“Building expert-level agentic AI requires expert-level data” – Alex Ratner, CEO at Snorkel AI
One of the biggest hurdles Gen AI enterprises face is ensuring models can be trusted in real-world, specialized settings. That’s the challenge Snorkel AI was founded to solve in 2019. By shifting focus from model development to data development, Snorkel aimed to address the lack of high-quality, domain-specific training and evaluation data. Now, competitors such as Labelbox and Scale have seized the moment to position their platforms as end-to-end solutions. In an increasingly crowded market, Snorkel’s bet on expert-guided, data centric AI is in question.
The Palo Alto-based startup just announced a $100 million Series D round, bringing its total funding to $237 million and its valuation to $1.3 billion. Led by Addition, with participation from Greylock, Lightspeed, QBE Ventures, and others, the new funding will support further expansion of its flagship data development platform, Snorkel Flow, and the launch of new products aimed at strengthening enterprise AI evaluation.
Snorkel began in what co-founder and CEO Alex Ratner describes as an “afternoon project” at the Stanford AI Lab with Chris Re, Paroma Varma, Braden Hancock, and Henry Ehrenberg. Back then, ML teams were spending their time building complex models and treating training data as an afterthought. But Ratner and his co-founders saw that the real bottleneck was data, or rather, the effort required to label it for use in training. By 2019, Snorkel officially spun out of Stanford to commercialize a new approach called programmatic data labeling.
Rather than rely on teams of people manually tagging data point by point, Snorkel enables subject matter experts to encode their knowledge into labeling heuristics that can then be applied across vast datasets. “This transforms months of manual labeling into hours of work,” Ratner explained in a conversation with the IA40 podcast. “It makes the labeling process more efficient and repeatable, similar to software development workflows.”
Competition Looms for Snorkel
Snorkel’s trajectory was tested with the arrival of ChatGPT and a wave of general-purpose AI models in late 2022. As LLMs like GPT-4 began showing surprising capabilities out-of-the-box, some enterprises paused their AI investments, assuming that foundational models could handle tasks without bespoke training data. But Ratner and the Snorkel team didn’t see it that way.

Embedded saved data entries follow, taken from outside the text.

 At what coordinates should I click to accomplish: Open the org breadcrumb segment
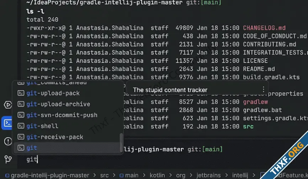(181, 175)
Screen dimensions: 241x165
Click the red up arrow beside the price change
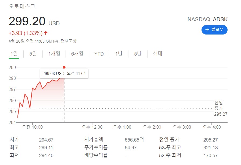[46, 33]
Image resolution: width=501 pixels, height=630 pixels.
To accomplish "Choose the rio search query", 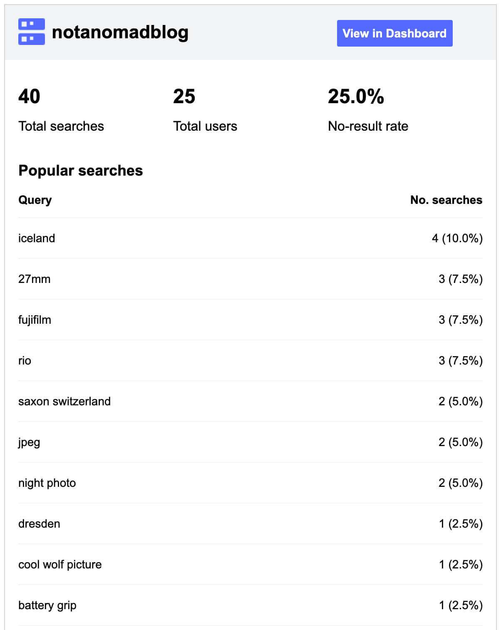I will [x=25, y=361].
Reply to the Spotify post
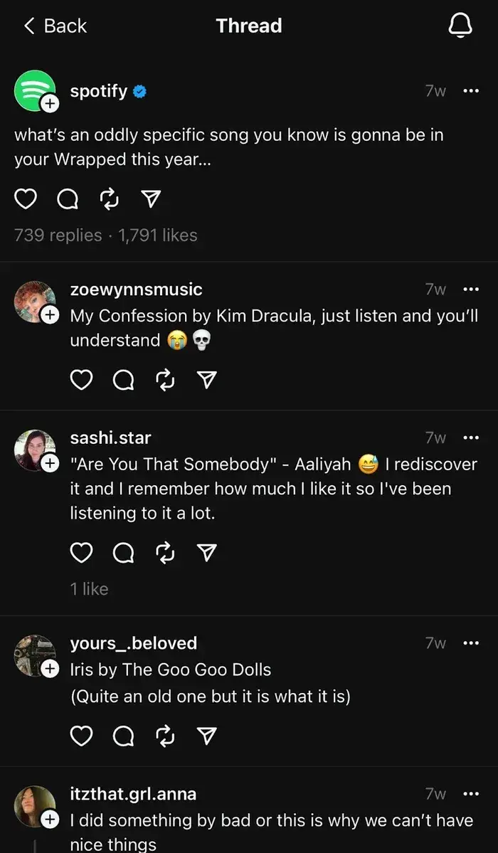Image resolution: width=498 pixels, height=853 pixels. point(67,200)
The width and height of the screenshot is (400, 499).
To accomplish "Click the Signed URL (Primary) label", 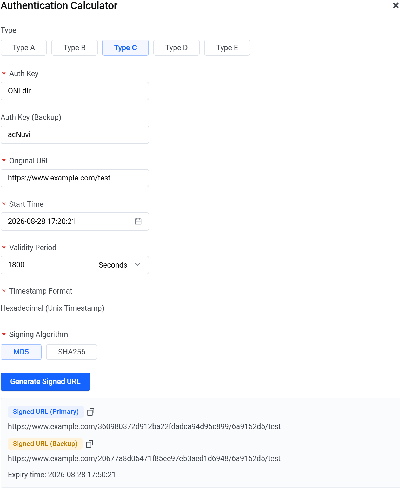I will click(46, 412).
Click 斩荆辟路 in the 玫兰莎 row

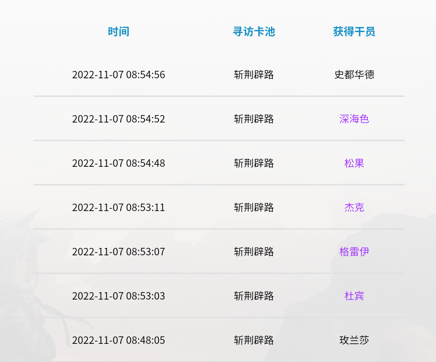(x=254, y=340)
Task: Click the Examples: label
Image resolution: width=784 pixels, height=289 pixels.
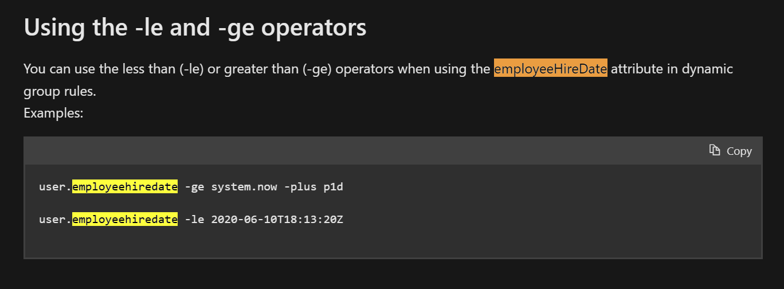Action: coord(53,113)
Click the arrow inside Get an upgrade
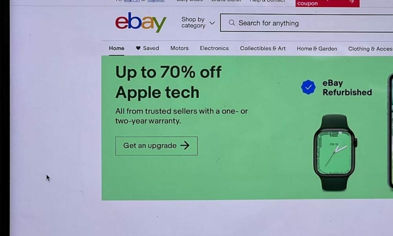This screenshot has height=236, width=393. point(185,145)

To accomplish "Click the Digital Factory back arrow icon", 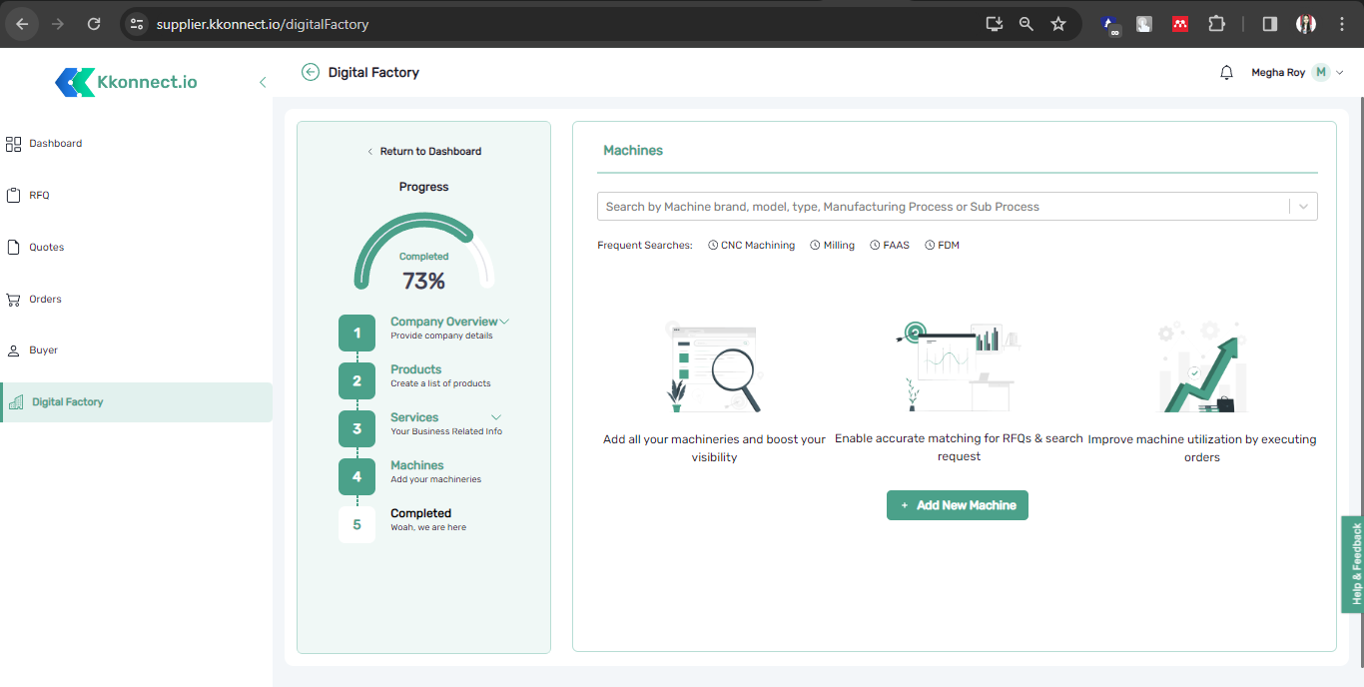I will 311,72.
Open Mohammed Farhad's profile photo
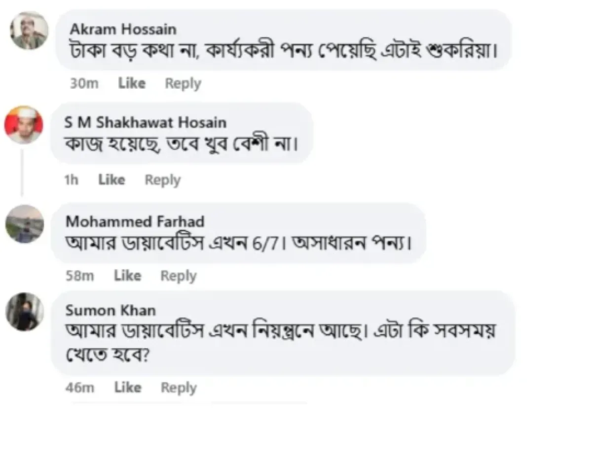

“These foundation models are great starting points,” said Ratner. “But you still need labeled data tailored to the specific domain and task to get utility out of them. You get what you train on.”
Still, they have competition in the data labeling and development space in the form of companies like Labelbox, Scale, and Datasaur that are offering their own comprehensive solutions that challenge Snorkel’s positioning. Labelbox, for instance, provides an end-to-end platform that combines software with a network of over 10,000 expert labelers, enabling fast delivery and human-in-the-loop quality control across video, image, and chat.
Where Snorkel emphasizes automation through programmatic labeling, Labelbox differentiates with high-quality human-generated data customization. Others like Scale and Appen are leaning heavily into RLHF (reinforcement learning with human feedback), fine-tuning, and prompt optimization pipelines: areas Snorkel is still beginning to address.
Prioritizing Scalable Practices vs. Speed
Ratner believes Snorkel’s biggest advantage lies in its ability to inject expert knowledge into the data pipeline at scale, making it especially suited to industries like finance, healthcare, telecom, and government sectors where accurate and auditable AI decisions are non-negotiable. As models become increasingly commoditized, Snorkel sees value shifting to the quality of the data that powers them.
To further its mission, Snorkel just launched two new products: Snorkel Evaluate and Snorkel Expert Data-as-a-Service. These products are part of Snorkel’s vision to move beyond labeling and support the full data-centric AI lifecycle and keep up with competitors. “Labeling is only one part of the loop,” Ratner said. “Our platform enables sampling, slicing, augmenting, training with AutoML, and iterating with model feedback. You have to close the loop to guide data-centric development.”
Looking ahead, Snorkel plans to use its new funding to expand engineering and research capacity, enhance the Snorkel Flow platform, and support enterprises in deploying AI systems. “We don’t want to slow down during one of the most historic opportunities for growth in AI,” said Ratner. “But we also believe that building good, scalable practices and culture is just as important. That’s how we stay grounded, even while pushing forward.”